ABC News' Producer Angel Canales and Editor Arthur Niemynski report:
Born in the small town of Kingston Springs, Tenn., Craig Morgan was always surrounded by music. His father was a bass player and that gave Morgan close access to classic country stars such as Vern Gosdin, George Jones and Tammy Wynette, among others.
"Music was always a part of my life at the time and, ironically, it wasn't something I wanted to do," said Morgan.
At 10, he sang the national anthem during a school field trip to Nashville in front of a crowd that included one of country music's most beloved and recognized comedians, Minnie Pearl, who told him "Son, someday you're going to be famous singer," said Morgan.
Long before becoming a country music star, Morgan joined the Army at 18.
"I felt like one of the ways that I could best benefit my country and America was to serve it," says Morgan.
He joined the Army and served for 10 years in active duty in Army's 101 st and 82 nd Airborne Divisions as a fire support specialist and was responsible for calling and directing fire assets of the Army's field artillery team.
"I love the Army, the people, the opportunity to travel and to serve," he said.
He also served in the Army Reserve for almost 10 years and, during that time, Morgan's passion for music led him to write songs and perform while in service.
"Music was something that I did to pass time and they were very encouraging - and if it weren't for some of my buddies and some of my leaders in the military, I probably wouldn't have left the Army and pursued it," said Morgan. "They were like, 'Dude, you gotta do this. We believe in you.'"
But he was hesitant to leave given that his father was in the business and he knew how tough it could be to be an artist.
"At first, I didn't want to be a musician because I always thought that to be a musician you had to do three other things to make a living," he said.
Morgan's transition from the Army to the country music circle was slow.
"The reason I stayed in the reserves was because I expected that the music career wouldn't work and I'll go back in the Army and won't lose any of my time in active service," said Morgan.
The turning point for him was during one of his counseling sessions with his commanding officer to discuss his reenlistment.
"He said, 'You could possibly be the sergeant major of the Army one day. You have the potential to do that and you have a great skill se,t but I also believe that you should not pass up the opportunity to be a singer. I believe you have a shot at that,'" Morgan said.
It was those words that gave Morgan the motivation to follow his passion for music and the support of fans.
"I had a hit record on country radio and I was still going to my weekend drills," said Morgan. "I knew the weekend that I went in and there were people at the gate waiting to get my autograph that it was probably time for me to move on."

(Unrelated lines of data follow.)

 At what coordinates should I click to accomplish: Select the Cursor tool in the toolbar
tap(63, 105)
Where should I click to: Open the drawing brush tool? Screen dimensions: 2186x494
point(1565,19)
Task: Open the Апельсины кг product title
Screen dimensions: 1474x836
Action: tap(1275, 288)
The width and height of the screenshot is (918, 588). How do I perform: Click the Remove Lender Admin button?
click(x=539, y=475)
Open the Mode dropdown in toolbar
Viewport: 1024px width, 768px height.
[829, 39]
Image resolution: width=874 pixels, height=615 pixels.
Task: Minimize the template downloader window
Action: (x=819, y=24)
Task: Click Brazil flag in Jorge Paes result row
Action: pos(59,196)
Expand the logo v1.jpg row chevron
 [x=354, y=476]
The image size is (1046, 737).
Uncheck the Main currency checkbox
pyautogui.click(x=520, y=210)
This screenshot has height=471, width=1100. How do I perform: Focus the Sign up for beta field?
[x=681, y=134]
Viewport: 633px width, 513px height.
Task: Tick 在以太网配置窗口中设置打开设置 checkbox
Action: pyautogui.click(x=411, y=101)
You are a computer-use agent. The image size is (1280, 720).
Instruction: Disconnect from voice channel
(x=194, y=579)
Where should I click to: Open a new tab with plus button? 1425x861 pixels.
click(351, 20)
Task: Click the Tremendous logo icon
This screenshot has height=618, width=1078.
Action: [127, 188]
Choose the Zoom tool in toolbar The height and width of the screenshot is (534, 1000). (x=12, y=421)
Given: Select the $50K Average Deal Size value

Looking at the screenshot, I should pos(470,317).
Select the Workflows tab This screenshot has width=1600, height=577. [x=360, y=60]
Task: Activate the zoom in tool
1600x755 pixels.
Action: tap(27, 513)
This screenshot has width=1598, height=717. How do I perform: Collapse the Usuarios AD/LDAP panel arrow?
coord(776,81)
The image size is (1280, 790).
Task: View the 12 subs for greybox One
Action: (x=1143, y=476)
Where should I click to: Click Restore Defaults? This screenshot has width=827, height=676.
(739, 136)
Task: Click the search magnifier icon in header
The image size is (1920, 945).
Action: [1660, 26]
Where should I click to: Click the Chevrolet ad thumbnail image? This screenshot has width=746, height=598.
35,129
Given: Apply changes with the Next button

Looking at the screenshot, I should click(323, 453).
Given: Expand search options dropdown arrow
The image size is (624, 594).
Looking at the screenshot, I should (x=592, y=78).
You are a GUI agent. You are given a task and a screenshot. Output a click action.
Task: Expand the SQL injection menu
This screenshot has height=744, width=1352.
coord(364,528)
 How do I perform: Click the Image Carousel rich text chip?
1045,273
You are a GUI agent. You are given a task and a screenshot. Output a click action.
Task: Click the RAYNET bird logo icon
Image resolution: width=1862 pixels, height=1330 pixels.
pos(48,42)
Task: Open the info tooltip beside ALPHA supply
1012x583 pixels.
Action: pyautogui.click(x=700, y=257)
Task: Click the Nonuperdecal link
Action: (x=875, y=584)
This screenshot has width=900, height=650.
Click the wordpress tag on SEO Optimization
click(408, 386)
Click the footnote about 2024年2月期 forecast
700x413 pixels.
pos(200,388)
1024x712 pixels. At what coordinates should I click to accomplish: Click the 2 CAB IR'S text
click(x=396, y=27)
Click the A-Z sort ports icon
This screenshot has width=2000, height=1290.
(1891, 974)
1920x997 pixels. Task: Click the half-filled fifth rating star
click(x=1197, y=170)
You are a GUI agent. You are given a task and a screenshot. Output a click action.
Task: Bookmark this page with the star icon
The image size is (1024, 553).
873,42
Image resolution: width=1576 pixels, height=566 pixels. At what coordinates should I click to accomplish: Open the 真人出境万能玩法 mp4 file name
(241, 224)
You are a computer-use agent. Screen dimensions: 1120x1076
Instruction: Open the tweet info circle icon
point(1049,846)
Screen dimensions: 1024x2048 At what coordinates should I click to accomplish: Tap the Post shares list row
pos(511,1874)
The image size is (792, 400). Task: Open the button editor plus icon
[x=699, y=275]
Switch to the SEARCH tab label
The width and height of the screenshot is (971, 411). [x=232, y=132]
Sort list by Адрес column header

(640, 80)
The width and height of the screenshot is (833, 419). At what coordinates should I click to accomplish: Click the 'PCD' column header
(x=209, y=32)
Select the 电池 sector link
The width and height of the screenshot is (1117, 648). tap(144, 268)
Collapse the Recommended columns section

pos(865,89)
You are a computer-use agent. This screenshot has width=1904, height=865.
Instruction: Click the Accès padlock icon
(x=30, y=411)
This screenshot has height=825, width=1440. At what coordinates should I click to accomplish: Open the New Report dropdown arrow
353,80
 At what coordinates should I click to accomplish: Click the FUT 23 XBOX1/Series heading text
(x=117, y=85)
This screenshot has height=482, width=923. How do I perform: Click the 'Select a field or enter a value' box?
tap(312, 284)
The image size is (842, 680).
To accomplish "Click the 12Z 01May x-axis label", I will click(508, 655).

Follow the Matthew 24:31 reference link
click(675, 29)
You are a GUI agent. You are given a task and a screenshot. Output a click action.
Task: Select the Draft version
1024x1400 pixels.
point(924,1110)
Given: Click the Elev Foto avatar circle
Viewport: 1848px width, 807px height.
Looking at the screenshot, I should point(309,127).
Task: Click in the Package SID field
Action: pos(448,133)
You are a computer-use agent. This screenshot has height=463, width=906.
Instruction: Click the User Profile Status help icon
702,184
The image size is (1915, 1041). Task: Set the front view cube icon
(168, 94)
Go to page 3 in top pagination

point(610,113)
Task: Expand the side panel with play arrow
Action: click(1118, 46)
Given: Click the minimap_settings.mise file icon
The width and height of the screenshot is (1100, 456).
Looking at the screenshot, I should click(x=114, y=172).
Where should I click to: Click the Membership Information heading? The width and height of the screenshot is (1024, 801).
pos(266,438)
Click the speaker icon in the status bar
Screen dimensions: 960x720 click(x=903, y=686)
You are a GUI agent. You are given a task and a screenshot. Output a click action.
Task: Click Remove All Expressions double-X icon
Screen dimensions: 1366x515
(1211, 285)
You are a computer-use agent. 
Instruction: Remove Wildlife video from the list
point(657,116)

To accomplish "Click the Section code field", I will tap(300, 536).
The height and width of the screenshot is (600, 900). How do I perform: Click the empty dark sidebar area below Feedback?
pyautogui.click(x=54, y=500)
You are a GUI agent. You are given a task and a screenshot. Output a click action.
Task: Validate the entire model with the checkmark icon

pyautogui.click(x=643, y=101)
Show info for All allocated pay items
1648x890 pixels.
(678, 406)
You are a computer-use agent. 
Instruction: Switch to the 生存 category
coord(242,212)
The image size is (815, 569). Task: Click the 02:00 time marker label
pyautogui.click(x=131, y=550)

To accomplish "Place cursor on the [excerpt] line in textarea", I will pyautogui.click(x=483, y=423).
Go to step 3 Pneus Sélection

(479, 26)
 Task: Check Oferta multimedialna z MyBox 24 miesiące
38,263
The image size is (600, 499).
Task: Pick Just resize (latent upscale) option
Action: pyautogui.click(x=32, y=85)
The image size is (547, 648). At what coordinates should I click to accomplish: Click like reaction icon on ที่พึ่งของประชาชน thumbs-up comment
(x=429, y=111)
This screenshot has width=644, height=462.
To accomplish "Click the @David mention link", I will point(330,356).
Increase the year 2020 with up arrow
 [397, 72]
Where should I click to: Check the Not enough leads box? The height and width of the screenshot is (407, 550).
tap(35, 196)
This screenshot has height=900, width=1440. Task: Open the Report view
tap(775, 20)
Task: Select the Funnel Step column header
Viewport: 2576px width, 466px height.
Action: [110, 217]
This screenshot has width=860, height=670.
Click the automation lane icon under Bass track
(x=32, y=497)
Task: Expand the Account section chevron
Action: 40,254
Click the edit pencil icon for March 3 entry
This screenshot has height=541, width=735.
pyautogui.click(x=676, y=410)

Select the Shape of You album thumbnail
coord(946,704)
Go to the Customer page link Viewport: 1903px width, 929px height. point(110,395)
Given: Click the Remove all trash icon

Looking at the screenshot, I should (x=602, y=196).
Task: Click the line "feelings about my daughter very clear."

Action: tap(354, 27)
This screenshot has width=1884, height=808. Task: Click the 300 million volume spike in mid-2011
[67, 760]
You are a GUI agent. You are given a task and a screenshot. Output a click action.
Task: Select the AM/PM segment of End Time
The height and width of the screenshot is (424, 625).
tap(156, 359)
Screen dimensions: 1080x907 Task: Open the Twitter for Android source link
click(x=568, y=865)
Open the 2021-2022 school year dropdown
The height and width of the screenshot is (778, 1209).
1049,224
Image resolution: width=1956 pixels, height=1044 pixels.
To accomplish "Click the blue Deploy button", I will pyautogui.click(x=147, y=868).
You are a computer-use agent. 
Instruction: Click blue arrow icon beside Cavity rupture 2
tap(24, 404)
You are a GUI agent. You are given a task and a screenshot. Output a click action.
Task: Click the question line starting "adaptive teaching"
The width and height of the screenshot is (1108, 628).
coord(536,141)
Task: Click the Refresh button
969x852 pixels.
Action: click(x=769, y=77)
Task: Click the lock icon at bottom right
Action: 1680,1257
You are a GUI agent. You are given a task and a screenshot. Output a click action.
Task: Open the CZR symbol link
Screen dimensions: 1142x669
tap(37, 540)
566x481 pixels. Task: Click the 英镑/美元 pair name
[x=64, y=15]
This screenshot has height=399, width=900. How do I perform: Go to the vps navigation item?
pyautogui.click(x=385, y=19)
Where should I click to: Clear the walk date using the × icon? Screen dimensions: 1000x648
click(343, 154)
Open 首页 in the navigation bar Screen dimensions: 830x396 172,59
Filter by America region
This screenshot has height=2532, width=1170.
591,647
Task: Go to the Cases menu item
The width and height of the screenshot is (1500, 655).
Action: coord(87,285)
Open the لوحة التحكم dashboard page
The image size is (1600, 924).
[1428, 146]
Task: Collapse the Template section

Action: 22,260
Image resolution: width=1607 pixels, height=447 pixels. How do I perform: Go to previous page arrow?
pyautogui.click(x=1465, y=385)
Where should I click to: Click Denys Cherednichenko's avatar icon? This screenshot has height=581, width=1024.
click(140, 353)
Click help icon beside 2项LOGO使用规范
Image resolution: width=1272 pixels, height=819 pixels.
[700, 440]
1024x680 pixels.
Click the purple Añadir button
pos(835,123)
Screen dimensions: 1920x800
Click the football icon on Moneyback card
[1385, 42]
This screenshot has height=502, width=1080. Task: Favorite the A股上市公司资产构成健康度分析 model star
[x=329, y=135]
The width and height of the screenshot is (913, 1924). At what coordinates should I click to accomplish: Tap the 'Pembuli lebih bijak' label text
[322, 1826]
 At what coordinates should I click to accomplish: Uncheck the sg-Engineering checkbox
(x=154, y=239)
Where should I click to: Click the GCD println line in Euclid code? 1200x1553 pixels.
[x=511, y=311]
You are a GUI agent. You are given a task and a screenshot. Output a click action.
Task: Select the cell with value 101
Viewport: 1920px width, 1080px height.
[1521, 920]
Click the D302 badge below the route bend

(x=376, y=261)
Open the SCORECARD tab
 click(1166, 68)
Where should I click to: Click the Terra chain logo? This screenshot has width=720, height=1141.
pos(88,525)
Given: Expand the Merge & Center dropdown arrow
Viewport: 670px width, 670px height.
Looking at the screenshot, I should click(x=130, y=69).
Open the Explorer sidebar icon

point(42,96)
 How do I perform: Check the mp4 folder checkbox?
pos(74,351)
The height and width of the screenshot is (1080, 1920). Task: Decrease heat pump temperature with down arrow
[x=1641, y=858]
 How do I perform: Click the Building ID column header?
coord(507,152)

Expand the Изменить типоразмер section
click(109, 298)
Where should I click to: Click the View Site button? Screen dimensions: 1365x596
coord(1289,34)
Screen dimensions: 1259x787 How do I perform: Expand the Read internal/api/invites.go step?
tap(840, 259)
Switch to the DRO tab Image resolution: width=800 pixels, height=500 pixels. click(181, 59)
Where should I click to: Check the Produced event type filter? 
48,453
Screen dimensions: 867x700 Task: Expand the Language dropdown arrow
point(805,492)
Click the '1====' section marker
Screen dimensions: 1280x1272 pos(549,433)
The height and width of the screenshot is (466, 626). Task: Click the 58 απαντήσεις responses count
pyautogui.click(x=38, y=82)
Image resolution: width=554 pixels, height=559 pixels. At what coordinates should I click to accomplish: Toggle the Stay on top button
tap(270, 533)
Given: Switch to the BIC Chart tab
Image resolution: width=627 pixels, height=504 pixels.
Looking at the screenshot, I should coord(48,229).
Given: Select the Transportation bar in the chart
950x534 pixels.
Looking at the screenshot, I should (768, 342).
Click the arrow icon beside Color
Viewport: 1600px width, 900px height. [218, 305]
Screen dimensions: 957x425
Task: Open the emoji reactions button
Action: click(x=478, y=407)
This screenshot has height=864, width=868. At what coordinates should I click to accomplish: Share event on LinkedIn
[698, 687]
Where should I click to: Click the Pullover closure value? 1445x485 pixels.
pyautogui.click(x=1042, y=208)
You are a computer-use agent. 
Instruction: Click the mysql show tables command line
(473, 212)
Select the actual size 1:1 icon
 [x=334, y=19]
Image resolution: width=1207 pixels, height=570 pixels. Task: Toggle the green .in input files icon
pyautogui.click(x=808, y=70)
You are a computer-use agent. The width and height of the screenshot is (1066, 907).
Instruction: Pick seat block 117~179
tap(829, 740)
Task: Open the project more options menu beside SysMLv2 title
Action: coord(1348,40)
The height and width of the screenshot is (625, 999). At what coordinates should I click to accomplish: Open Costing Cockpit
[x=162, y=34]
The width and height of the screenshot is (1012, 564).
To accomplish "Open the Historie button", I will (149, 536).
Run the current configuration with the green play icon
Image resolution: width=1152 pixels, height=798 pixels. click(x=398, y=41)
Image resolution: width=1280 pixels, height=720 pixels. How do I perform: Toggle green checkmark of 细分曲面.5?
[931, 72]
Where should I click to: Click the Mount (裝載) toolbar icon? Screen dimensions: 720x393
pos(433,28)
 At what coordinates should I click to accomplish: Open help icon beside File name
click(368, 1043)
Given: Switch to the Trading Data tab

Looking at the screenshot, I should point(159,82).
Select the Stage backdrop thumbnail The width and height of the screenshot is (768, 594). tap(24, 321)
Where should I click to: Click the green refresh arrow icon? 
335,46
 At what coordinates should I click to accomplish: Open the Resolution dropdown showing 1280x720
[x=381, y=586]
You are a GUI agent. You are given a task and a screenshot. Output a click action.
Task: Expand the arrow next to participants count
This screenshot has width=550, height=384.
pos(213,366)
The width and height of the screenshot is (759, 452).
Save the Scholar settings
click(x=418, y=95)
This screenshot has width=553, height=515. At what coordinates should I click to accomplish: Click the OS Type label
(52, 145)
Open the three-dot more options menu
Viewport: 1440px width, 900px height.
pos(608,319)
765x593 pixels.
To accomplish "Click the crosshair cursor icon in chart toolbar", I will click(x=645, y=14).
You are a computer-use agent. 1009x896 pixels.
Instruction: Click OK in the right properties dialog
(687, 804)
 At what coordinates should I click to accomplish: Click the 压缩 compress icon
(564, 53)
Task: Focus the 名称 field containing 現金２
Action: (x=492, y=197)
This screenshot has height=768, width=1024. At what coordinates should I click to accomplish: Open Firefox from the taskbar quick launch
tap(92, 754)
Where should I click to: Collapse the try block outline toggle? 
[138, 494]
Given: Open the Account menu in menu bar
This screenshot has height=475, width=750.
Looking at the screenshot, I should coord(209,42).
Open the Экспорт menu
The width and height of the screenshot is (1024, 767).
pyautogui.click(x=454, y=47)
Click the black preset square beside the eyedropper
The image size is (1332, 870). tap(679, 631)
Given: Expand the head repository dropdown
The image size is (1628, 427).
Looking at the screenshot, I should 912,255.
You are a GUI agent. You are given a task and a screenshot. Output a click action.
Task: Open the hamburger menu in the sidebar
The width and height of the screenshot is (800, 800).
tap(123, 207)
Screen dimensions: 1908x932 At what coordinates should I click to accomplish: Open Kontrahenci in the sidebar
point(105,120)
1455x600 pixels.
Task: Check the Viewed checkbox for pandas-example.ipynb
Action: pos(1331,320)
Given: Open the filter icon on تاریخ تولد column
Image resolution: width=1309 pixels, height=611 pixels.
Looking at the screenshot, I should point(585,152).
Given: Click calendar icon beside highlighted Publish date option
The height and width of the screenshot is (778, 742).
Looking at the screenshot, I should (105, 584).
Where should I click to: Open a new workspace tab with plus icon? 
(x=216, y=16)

His move to the country music scene paid off. In 2002, he released the single, "Almost Home," earning him a "Song of the Year" award from Broadcast Music, Inc. (BMI) and a Songwriter's Achievement Award from the Nashville Songwriter's Association.
It's the outlet for me to express everything I am," he said. "When I'm on stage, I get to express all of it."
Morgan has continued to prove himself a great songwriter and artist. His new album, "The Journey (Livin' Hits)," from Black River Entertainment, is an autobiography that includes eight of his top career hits and new ones, including, "Wake Up Loving You," "Redneck Yacht Club," "International Harvester," "This Ole Boy" and "That's What I Love About Sunday," which was No. 1 in on the Billboard U.S. Hot Country Singles and Tracks chart.
"With this album, I felt I was in one of the most comfortable places I've ever been," he said. "It's exciting to have hit songs. It's more exciting to re-record them.
"As a soldier, I felt that I could dictate my future," he said. "I could work hard and I could show that I had the skill set to excel, and I could. Being a musician is not like that. You're dependent on everyone else. No matter how good a song you write or how good you might sing that song, you're really dependent. But the most rewarding thing is when you sing or write a song and you go out there and perform it and you see the impact that it has on people's lives. You go sit back on the bus and you go, 'Wow, that's amazing.' It is amazing what a song can do."
Morgan still has a connection to the military and has remained a supporter of troops overseas by performing for U.S.O.'s Toast to the Troops.
"It allows me to maintain that relationship with the military by doing tours overseas entertaining troops," he said. "I'm one of the more fortunate ones, because even though I'm not in the active military and the reserves I still get to maintain those relationships through my occupation."